▸ Source:
***
Abstract: This research offers a sports video action recognition approach based on the fish swarm algorithm in light of the low accuracy of existing sports video action recognition methods. A modified fish swarm algorithm is proposed to construct invariant features and decrease the dimension of features. Based on this algorithm, local features and global features can be classified. The experimental findings on the typical sports action data set demonstrate that the key details of sports action can be successfully retained by the dimensionality-reduced fusion invariant characteristics. According to this research, the average recognition time of the proposed method for walking, running, squatting, sitting, and bending is less than 326 seconds, and the average recognition rate is higher than 94%. This proves that this method can significantly improve the performance and efficiency of online sports video motion recognition.

Keywords: Action Recognition , Fish Swarm Algorithm , Image Features , Sports Video , Sports Video Shear

1. Introduction

Sports video motion recognition is a multi-category pattern recognition task and primarily meet two difficulties. One is to extract useful features from similar sports actions in various sports videos; the other is to build a machine learning model to complete the classification of action features. Silhouette and contour are the two primary motion feature types derived from sports video. With a high dimension and a lot of noise, silhouette action affects the performance of machine learning classification algorithms [1].
***
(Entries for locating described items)
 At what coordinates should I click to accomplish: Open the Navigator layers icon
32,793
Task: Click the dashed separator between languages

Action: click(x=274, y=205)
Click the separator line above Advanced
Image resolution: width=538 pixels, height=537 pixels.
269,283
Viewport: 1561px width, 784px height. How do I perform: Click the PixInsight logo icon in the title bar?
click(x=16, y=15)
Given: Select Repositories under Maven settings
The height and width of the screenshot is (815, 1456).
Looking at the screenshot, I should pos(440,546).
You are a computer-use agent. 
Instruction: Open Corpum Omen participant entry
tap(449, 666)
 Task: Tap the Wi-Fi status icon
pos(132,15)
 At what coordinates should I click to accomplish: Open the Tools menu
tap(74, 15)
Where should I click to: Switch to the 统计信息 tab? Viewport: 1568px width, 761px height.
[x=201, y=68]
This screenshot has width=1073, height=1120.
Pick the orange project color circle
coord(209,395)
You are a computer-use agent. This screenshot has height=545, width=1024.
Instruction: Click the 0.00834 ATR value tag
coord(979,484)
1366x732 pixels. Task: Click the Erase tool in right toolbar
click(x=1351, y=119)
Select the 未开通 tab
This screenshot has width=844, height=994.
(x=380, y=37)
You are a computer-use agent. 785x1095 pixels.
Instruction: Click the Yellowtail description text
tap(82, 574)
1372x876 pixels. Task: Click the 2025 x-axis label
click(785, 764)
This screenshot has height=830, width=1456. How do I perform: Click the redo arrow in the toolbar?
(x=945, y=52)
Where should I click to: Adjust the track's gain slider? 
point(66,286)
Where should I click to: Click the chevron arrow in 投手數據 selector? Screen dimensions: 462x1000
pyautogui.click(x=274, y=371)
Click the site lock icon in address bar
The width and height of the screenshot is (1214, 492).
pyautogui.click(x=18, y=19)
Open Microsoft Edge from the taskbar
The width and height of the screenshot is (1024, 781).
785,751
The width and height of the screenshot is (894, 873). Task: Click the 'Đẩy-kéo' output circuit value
***
▸ What the exercise asks: Reproduce word for word the portion of the passage on sports video action recognition that opens with the words containing "Keywords: Action Recognition" and closes with "classification algorithms [1].". Draw only on the passage on sports video action recognition.

▸ Response to this exercise:
Keywords: Action Recognition , Fish Swarm Algorithm , Image Features , Sports Video , Sports Video Shear

1. Introduction

Sports video motion recognition is a multi-category pattern recognition task and primarily meet two difficulties. One is to extract useful features from similar sports actions in various sports videos; the other is to build a machine learning model to complete the classification of action features. Silhouette and contour are the two primary motion feature types derived from sports video. With a high dimension and a lot of noise, silhouette action affects the performance of machine learning classification algorithms [1].